_WORK INSTRUCTIONS_
Take down each entry exactly as written.

Source data:
+-------+
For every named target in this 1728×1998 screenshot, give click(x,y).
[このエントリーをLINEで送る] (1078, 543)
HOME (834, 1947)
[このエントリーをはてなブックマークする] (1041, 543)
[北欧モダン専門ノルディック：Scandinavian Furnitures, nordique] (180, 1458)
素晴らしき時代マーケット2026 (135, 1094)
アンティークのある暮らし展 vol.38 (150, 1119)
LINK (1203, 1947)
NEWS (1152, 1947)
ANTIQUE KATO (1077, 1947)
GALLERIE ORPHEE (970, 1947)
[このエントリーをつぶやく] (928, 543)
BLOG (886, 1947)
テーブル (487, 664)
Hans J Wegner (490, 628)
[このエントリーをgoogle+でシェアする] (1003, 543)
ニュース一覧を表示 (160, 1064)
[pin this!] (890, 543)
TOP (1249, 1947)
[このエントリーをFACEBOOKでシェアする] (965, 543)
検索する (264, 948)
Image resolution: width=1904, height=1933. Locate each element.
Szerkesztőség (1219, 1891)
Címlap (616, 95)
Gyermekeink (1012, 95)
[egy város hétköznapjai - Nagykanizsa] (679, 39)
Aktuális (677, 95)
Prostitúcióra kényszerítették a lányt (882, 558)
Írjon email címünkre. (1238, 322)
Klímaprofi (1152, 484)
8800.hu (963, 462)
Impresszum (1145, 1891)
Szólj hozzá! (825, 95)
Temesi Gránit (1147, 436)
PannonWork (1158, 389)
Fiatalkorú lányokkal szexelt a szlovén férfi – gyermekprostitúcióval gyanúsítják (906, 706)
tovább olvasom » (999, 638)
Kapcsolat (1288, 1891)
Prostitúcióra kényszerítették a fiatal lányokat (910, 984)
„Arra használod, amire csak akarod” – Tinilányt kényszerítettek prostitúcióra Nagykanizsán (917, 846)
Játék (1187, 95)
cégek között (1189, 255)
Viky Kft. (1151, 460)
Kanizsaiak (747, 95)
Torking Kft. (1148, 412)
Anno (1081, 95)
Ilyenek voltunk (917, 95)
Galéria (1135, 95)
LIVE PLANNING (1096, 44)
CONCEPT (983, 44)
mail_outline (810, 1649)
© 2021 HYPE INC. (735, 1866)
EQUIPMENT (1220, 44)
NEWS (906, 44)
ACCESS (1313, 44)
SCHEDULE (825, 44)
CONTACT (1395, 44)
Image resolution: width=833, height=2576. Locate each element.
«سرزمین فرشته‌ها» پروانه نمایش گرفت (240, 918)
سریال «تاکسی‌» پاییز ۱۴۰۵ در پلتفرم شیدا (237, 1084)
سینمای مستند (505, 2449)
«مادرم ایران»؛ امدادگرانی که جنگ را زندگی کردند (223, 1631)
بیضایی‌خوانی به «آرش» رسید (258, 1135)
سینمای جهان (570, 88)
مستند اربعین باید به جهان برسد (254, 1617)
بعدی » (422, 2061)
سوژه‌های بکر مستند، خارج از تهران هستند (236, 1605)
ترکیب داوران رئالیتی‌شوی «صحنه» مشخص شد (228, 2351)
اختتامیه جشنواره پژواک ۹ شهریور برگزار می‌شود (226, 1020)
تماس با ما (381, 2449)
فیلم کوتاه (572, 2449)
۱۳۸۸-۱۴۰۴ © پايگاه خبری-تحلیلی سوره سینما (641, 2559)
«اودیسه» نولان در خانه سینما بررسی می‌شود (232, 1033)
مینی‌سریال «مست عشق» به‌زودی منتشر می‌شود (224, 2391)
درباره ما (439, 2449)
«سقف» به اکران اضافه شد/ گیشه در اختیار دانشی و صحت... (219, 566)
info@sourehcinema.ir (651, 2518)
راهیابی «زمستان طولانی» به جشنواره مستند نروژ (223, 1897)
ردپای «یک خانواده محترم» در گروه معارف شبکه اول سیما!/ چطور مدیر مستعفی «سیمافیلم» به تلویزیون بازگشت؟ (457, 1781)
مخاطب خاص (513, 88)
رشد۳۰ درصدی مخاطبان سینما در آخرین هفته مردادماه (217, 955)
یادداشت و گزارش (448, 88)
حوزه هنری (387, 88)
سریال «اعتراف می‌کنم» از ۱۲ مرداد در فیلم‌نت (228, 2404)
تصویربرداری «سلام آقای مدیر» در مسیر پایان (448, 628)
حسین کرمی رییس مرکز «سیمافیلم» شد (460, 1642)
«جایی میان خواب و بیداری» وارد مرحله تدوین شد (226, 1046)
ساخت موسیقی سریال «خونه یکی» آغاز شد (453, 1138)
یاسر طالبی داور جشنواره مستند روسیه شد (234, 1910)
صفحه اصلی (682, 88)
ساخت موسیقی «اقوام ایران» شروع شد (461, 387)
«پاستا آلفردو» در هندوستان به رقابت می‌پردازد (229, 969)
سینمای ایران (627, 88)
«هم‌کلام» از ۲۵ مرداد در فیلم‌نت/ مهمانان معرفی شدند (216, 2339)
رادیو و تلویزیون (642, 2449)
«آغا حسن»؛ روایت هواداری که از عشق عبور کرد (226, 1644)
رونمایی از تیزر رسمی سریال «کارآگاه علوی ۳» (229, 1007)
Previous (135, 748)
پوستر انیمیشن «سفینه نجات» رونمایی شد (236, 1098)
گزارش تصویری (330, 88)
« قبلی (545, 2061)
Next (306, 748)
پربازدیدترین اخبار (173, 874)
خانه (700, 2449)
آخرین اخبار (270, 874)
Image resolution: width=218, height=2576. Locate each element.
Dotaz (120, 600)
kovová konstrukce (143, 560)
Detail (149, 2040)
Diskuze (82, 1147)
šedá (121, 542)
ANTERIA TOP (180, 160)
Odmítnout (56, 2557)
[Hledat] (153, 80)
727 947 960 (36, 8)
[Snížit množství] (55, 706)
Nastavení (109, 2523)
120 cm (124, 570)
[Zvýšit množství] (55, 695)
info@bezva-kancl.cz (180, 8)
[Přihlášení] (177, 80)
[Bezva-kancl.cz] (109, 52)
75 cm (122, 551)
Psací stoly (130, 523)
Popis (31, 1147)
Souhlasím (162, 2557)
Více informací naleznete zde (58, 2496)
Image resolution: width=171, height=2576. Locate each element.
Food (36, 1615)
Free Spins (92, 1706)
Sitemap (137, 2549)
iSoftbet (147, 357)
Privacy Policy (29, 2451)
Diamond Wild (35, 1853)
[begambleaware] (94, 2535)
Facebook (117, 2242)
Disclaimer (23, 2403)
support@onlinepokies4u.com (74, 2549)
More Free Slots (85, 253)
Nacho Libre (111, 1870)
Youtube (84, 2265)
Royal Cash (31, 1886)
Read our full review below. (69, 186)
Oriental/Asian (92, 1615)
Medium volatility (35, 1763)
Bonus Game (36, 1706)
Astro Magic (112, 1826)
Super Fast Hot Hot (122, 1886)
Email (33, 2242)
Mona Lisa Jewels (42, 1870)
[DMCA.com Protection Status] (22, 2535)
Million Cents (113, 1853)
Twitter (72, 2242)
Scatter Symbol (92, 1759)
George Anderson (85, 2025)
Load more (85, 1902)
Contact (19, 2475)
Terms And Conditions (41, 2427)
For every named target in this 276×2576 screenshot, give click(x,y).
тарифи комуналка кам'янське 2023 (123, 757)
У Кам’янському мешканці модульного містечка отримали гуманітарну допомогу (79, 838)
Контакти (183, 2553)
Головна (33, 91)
+-------+
_PROBLEM SOLUTION_
For every named target in this 1728×1998 screenshot, give click(x,y).
[このエントリーをLINEで送る] (1078, 543)
HOME (834, 1947)
[このエントリーをはてなブックマークする] (1041, 543)
[北欧モダン専門ノルディック：Scandinavian Furnitures, nordique] (180, 1458)
素晴らしき時代マーケット2026 (135, 1094)
アンティークのある暮らし展 vol.38 (150, 1119)
LINK (1203, 1947)
NEWS (1152, 1947)
ANTIQUE KATO (1077, 1947)
GALLERIE ORPHEE (970, 1947)
[このエントリーをつぶやく] (928, 543)
BLOG (886, 1947)
テーブル (487, 664)
Hans J Wegner (490, 628)
[このエントリーをgoogle+でシェアする] (1003, 543)
ニュース一覧を表示 (160, 1064)
[pin this!] (890, 543)
TOP (1249, 1947)
[このエントリーをFACEBOOKでシェアする] (965, 543)
検索する (264, 948)
Image resolution: width=1904, height=1933. Locate each element.
Szerkesztőség (1219, 1891)
Címlap (616, 95)
Gyermekeink (1012, 95)
[egy város hétköznapjai - Nagykanizsa] (679, 39)
Aktuális (677, 95)
Prostitúcióra kényszerítették a lányt (882, 558)
Írjon email címünkre. (1238, 322)
Klímaprofi (1152, 484)
8800.hu (963, 462)
Impresszum (1145, 1891)
Szólj hozzá! (825, 95)
Temesi Gránit (1147, 436)
PannonWork (1158, 389)
Fiatalkorú lányokkal szexelt a szlovén férfi – gyermekprostitúcióval gyanúsítják (906, 706)
tovább olvasom » (999, 638)
Kapcsolat (1288, 1891)
Prostitúcióra kényszerítették a fiatal lányokat (910, 984)
„Arra használod, amire csak akarod” – Tinilányt kényszerítettek prostitúcióra Nagykanizsán (917, 846)
Játék (1187, 95)
cégek között (1189, 255)
Viky Kft. (1151, 460)
Kanizsaiak (747, 95)
Torking Kft. (1148, 412)
Anno (1081, 95)
Ilyenek voltunk (917, 95)
Galéria (1135, 95)
LIVE PLANNING (1096, 44)
CONCEPT (983, 44)
mail_outline (810, 1649)
© 2021 HYPE INC. (735, 1866)
EQUIPMENT (1220, 44)
NEWS (906, 44)
ACCESS (1313, 44)
SCHEDULE (825, 44)
CONTACT (1395, 44)
Image resolution: width=833, height=2576. Locate each element.
«سرزمین فرشته‌ها» پروانه نمایش گرفت (240, 918)
سریال «تاکسی‌» پاییز ۱۴۰۵ در پلتفرم شیدا (237, 1084)
سینمای مستند (505, 2449)
«مادرم ایران»؛ امدادگرانی که جنگ را زندگی کردند (223, 1631)
بیضایی‌خوانی به «آرش» رسید (258, 1135)
سینمای جهان (570, 88)
مستند اربعین باید به جهان برسد (254, 1617)
بعدی » (422, 2061)
سوژه‌های بکر مستند، خارج از تهران هستند (236, 1605)
ترکیب داوران رئالیتی‌شوی «صحنه» مشخص شد (228, 2351)
اختتامیه جشنواره پژواک ۹ شهریور برگزار می‌شود (226, 1020)
تماس با ما (381, 2449)
فیلم کوتاه (572, 2449)
۱۳۸۸-۱۴۰۴ © پايگاه خبری-تحلیلی سوره سینما (641, 2559)
«اودیسه» نولان در خانه سینما بررسی می‌شود (232, 1033)
مینی‌سریال «مست عشق» به‌زودی منتشر می‌شود (224, 2391)
درباره ما (439, 2449)
«سقف» به اکران اضافه شد/ گیشه در اختیار دانشی و صحت... (219, 566)
info@sourehcinema.ir (651, 2518)
راهیابی «زمستان طولانی» به جشنواره مستند نروژ (223, 1897)
ردپای «یک خانواده محترم» در گروه معارف شبکه اول سیما!/ چطور مدیر مستعفی «سیمافیلم» به تلویزیون بازگشت؟ (457, 1781)
مخاطب خاص (513, 88)
رشد۳۰ درصدی مخاطبان سینما در آخرین هفته مردادماه (217, 955)
یادداشت و گزارش (448, 88)
حوزه هنری (387, 88)
سریال «اعتراف می‌کنم» از ۱۲ مرداد در فیلم‌نت (228, 2404)
تصویربرداری «سلام آقای مدیر» در مسیر پایان (448, 628)
حسین کرمی رییس مرکز «سیمافیلم» شد (460, 1642)
«جایی میان خواب و بیداری» وارد مرحله تدوین شد (226, 1046)
ساخت موسیقی سریال «خونه یکی» آغاز شد (453, 1138)
یاسر طالبی داور جشنواره مستند روسیه شد (234, 1910)
صفحه اصلی (682, 88)
ساخت موسیقی «اقوام ایران» شروع شد (461, 387)
«پاستا آلفردو» در هندوستان به رقابت می‌پردازد (229, 969)
سینمای ایران (627, 88)
«هم‌کلام» از ۲۵ مرداد در فیلم‌نت/ مهمانان معرفی شدند (216, 2339)
رادیو و تلویزیون (642, 2449)
«آغا حسن»؛ روایت هواداری که از عشق عبور کرد (226, 1644)
رونمایی از تیزر رسمی سریال «کارآگاه علوی ۳» (229, 1007)
Previous (135, 748)
پوستر انیمیشن «سفینه نجات» رونمایی شد (236, 1098)
گزارش تصویری (330, 88)
« قبلی (545, 2061)
Next (306, 748)
پربازدیدترین اخبار (173, 874)
خانه (700, 2449)
آخرین اخبار (270, 874)
Image resolution: width=218, height=2576. Locate each element.
Dotaz (120, 600)
kovová konstrukce (143, 560)
Detail (149, 2040)
Diskuze (82, 1147)
šedá (121, 542)
ANTERIA TOP (180, 160)
Odmítnout (56, 2557)
[Hledat] (153, 80)
727 947 960 (36, 8)
[Snížit množství] (55, 706)
Nastavení (109, 2523)
120 cm (124, 570)
[Zvýšit množství] (55, 695)
info@bezva-kancl.cz (180, 8)
[Přihlášení] (177, 80)
[Bezva-kancl.cz] (109, 52)
75 cm (122, 551)
Psací stoly (130, 523)
Popis (31, 1147)
Souhlasím (162, 2557)
Více informací naleznete zde (58, 2496)
Image resolution: width=171, height=2576. Locate each element.
Food (36, 1615)
Free Spins (92, 1706)
Sitemap (137, 2549)
iSoftbet (147, 357)
Privacy Policy (29, 2451)
Diamond Wild (35, 1853)
[begambleaware] (94, 2535)
Facebook (117, 2242)
Disclaimer (23, 2403)
support@onlinepokies4u.com (74, 2549)
More Free Slots (85, 253)
Nacho Libre (111, 1870)
Youtube (84, 2265)
Royal Cash (31, 1886)
Read our full review below. (69, 186)
Oriental/Asian (92, 1615)
Medium volatility (35, 1763)
Bonus Game (36, 1706)
Astro Magic (112, 1826)
Super Fast Hot Hot (122, 1886)
Email (33, 2242)
Mona Lisa Jewels (42, 1870)
[DMCA.com Protection Status] (22, 2535)
Million Cents (113, 1853)
Twitter (72, 2242)
Scatter Symbol (92, 1759)
George Anderson (85, 2025)
Load more (85, 1902)
Contact (19, 2475)
Terms And Conditions (41, 2427)
For every named target in this 276×2576 screenshot, give click(x,y).
тарифи комуналка кам'янське 2023 (123, 757)
У Кам’янському мешканці модульного містечка отримали гуманітарну допомогу (79, 838)
Контакти (183, 2553)
Головна (33, 91)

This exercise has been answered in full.